NASA has, directly and indirectly, helped foster the growth of this cluster of space startups in Silicon Valley. Ames, for example, has been a nexus of activity in the area of small satellites; Planet Labs’s three co-founders, for example, all previously worked at the center. Asked what factors had helped support this hub of space activity in the region, NanoSatisfi’s Platzer said, “NASA and Pete and the access to financing,” the second item referring to Ames center director Pete Worden, who has supported smallsat development.

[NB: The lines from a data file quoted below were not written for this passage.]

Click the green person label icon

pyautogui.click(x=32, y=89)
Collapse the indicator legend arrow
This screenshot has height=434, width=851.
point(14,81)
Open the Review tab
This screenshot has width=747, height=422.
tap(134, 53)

That last item, though—access to the volumes of venture capital (VC) available in Silicon Valley—may be the biggest factor. Winning over VC firms has been a long-standing challenge for many NewSpace companies, who have traditionally relied on either wealthy backers or smaller angel investors for funding. And some of these companies have had success raising money from Silicon Valley-based VCs: Planet Labs and Skybox Imaging have, combined, raised more than $100 million from several VC firms.

The venture capitalist who is perhaps the friendliest to entrepreneurial space efforts is Steve Jurvetson of Draper Fisher Jurvetson (DFJ), one of the largest VC firms in Silicon Valley. “For ten years I was looking for space opportunities, and I never found a single business plan prior to SpaceX that I thought was worth bringing to the partnership,” he said in a luncheon speech Friday at the NewSpace conference. “The economics made no sense.”

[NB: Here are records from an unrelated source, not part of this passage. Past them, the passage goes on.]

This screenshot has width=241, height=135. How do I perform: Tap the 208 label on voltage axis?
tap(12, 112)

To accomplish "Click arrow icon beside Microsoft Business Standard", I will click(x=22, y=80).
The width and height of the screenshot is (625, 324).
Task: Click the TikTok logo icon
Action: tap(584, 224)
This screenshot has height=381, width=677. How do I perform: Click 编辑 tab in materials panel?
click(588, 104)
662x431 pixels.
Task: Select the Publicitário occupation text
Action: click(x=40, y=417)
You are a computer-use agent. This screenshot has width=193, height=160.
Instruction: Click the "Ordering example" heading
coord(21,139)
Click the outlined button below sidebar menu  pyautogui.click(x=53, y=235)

DFJ did invest in SpaceX back in 2009 (and has also invested in Tesla, the electric car company that, like SpaceX, is led by Elon Musk.) Jurvetson has become a major supporter of the company, extolling its virtues at conferences like NewSpace, where he showed a previously-unreleased video of SpaceX’s latest flight of its Grasshopper reusable launch vehicle technology demonstrator. “I’m just so proud of what they’ve been able to do,” he said.

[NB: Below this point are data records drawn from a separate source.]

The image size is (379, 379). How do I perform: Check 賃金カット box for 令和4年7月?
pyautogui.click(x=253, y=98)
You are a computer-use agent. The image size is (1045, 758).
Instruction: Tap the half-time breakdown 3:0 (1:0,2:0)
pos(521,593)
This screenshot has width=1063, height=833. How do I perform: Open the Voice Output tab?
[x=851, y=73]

“It’s not aerospace engineers who are the bottleneck: you need good people, but the rate-limiting factor for the modern versions of all these businesses is software,” said Jurvetson.

While SpaceX isn’t based in Silicon Valley, DFJ has more recently invested in Planet Labs, participating in that company’s initial, or Series A, $13.1-million round. Jurvetson sees it as a prime example of a shift in aerospace and other businesses from a hardware-centric to software-centric emphasis, allowing rapid iteration and innovation for far less money. “They weren’t software businesses at their core,” he said. “That’s why we’re excited by these new businesses that formerly felt like hardware businesses, with all the unattractive economics a hardware business has. It’s really a software business now.”

That shift plays right into Silicon Valley’s strengths, he said in an interview after his speech. “The extent to which the basis for competition moves to IT, software-like things, you’ve got a great pool of software talent” in Silicon Valley, he said. “It’s not aerospace engineers who are the bottleneck: you need good people, but the rate-limiting factor for the modern versions of all these businesses is software.”

The entrepreneurial spirit of Silicon Valley in general also plays a role in this surge of space-related companies, he said. And access to venture capital? “Luckily I don’t think of that first,” he joked. Having VC firms located in the same region as startups, he said, allows the VCs to help their portfolio companies more easily than those that are outside the region in terms of recruiting and team-building, he said.

Certainly there are parts of the space industry that still have a strong hardware focus will find homes outside of Silicon Valley, particularly given the challenges of doing large-scale hardware development and testing in the region: Jurvetson notes that suborbital launch vehicle development “has been the most geographically dispersed of any of the categories I’ve seen” in entrepreneurial space, with companies existing around the US and overseas as well. (In the case of SPG, the company has its offices in Sunnyvale but tests its large hybrid rocket motors at a site in Montana.) For those companies that are focused on the software-centric advances that Jurvetson and others find so compelling, though, Silicon Valley could become the industry’s next, well, Silicon Valley.